Dari tahun ke tahun jumlah anggaran memang meningkat, tapi proporsinya menurun. Anggaran Departemen Kesehatan tanum 2005 Rp.11,14 triliun (2,9% dari total APBN), tahun 2006 Rp.13,98 triliun (2,3% dari total APBN), tahun 2007 Rp.18,75 triliun (2,7% dari total APBN), dan tahun 2008 Rp.18,76 riliun (2,49% dari total APBN). Angka ini jauh dari anggaran yang disarankan Badan Kesehatan Dunia (WHO), yakni 15% dari APBN. Meski anggaran ini ditambah APBD, dana alokasi khusus, dan pinjaman hibah luar negri (PHLN), tetap saja jumlahnya kurang dari standar WHO.

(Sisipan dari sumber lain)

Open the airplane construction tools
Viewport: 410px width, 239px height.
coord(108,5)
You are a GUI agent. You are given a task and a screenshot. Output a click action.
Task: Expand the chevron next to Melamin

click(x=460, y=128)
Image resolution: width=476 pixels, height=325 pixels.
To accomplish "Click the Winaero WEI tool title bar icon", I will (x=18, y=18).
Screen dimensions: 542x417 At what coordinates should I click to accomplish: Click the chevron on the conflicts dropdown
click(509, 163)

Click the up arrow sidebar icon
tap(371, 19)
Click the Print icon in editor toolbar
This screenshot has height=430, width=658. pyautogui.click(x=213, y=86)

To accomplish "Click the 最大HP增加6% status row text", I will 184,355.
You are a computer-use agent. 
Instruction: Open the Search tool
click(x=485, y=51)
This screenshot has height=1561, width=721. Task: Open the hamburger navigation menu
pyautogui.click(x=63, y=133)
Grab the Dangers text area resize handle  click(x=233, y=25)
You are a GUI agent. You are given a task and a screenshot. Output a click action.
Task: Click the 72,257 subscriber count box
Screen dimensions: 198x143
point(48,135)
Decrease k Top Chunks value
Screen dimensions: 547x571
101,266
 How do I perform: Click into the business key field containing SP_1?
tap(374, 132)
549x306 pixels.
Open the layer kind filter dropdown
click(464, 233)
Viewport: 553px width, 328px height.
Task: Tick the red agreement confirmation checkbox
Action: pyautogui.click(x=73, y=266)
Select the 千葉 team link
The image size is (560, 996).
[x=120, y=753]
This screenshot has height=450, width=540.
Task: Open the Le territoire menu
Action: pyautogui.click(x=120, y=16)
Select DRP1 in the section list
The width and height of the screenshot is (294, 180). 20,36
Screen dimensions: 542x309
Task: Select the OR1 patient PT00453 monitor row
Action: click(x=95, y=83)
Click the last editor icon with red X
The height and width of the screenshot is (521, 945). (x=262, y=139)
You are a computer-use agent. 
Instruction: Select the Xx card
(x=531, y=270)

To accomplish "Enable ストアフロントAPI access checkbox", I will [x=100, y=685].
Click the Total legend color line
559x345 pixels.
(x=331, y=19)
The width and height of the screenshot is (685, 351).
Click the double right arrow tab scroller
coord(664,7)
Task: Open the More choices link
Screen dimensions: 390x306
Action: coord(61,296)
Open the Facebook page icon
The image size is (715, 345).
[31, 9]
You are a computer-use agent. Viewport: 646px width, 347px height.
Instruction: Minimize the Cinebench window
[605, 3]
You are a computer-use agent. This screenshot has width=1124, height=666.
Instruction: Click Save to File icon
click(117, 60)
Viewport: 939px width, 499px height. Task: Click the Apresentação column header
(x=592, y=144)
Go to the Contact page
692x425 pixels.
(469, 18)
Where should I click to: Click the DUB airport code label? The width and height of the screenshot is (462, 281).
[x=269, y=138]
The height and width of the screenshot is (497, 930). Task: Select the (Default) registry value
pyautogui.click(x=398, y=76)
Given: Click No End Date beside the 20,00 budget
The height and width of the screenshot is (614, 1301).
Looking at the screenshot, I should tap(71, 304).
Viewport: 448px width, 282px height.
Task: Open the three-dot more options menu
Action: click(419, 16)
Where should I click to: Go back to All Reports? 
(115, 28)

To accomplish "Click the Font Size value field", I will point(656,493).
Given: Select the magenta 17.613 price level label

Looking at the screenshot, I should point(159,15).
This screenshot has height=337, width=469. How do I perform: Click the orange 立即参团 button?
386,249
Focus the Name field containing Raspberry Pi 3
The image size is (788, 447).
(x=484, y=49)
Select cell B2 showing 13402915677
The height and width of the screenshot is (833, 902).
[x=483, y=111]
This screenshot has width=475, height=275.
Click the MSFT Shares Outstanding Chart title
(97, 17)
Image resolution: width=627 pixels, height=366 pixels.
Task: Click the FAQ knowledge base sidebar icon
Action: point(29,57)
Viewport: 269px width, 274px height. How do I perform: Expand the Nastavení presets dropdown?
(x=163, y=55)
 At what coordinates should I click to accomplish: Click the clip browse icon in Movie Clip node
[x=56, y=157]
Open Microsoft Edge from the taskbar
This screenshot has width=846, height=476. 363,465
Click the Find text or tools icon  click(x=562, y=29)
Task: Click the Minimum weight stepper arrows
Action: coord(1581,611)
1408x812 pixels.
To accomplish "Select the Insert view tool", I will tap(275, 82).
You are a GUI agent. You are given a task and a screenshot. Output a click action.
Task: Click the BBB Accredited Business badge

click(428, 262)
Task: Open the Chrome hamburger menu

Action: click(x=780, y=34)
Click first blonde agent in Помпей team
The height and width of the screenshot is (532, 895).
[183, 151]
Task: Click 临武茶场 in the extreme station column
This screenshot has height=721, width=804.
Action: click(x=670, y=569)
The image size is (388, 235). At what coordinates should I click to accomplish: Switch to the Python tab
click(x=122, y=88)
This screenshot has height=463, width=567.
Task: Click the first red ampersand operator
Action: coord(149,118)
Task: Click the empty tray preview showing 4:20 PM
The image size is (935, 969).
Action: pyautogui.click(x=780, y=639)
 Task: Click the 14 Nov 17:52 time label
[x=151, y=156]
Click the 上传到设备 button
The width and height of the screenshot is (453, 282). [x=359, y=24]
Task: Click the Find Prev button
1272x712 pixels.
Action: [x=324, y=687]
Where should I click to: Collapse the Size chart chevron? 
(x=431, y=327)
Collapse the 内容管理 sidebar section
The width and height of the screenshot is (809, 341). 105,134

Mengapa anggaran kesehatan sangat kecil? Para pejabat negri ini belum sepenuhnya memperhatikan pelayanan kesehatan bagi seluruh rakyat Indonesia. Pembangunan fisik mendominasi benak para pengambil kebijakan.
Padahal, sudah banyak penelitian membuktikan bahwa warga Negara yang sehat akan menjadi fondasi bagi pertumbuhan ekonomi dan kesejahteraan bersama yang lebih baik. Sampai kini, untuk melayani kesehatan dasar (untuk menyembuhkan warga sakit) pun belum tertangani semua. Ini menandakan bahwa harapan untuk memiliki masyarakat yang sehat dan berkualitas jauh panggang dari api. Target mengurangi kematian bayi dan kematian ibu serta meningkatkan umur harapan hidup bias terancam gagal jika pemerintah tidak bekerja lebih keras lagi untuk mencapai hasil yang maksimal

Untuk memecahkan persoalan tersebut, Menteri Kesehatan Siti Fadilah Supari sudah mencoba sejumlah terobosan. Di antaranya lewat kebijakan Program Asuransi Kesehatan untuk Masyarakat Miskin (Askeskin) atau kini diganti Jaminan Kesehatan Masyarakat (Jamkesmas). Program ini memberikan harapan bahwa akses untuk masyarakat bawah mulai terbuka.
Harus diakui dalam kasus Askeskin memang terjadi mismanagemen, pendataan yang kurang maksimal, klaim bermasalah, dan kekurangan lain, tapi bukan berarti tiada harapan.
Sampai kini baru Sumatera Selatan yang mengadopsi kebijakan Jamkesmas dan beberapa rumah sakit yang ditunjuk Departemen Kesehatan. Berobat gratis menjadi jalan pendek untuk melayani kesehatan kaum miskin. Cakupan Jamkesmas harus diperluas lagi agar usia harapan hidup terus meningkat. Menteri Kesehatan harus lebih tegas dan lebih berani untuk memperjuangkan nasib kesehatan kelas bawah.

Sistem Pasar Bebas

Sistem kesehatan tidak bisa diserahkan kepada mekanisme pasar bebas. Dalam sistem ini, orang yang mempunyai duit banyak bias memperoleh layanan kesehatan. Pelayanan kesehatan bias diakses sasuai dengan tebal atau tipisnya kantong seorang pasien.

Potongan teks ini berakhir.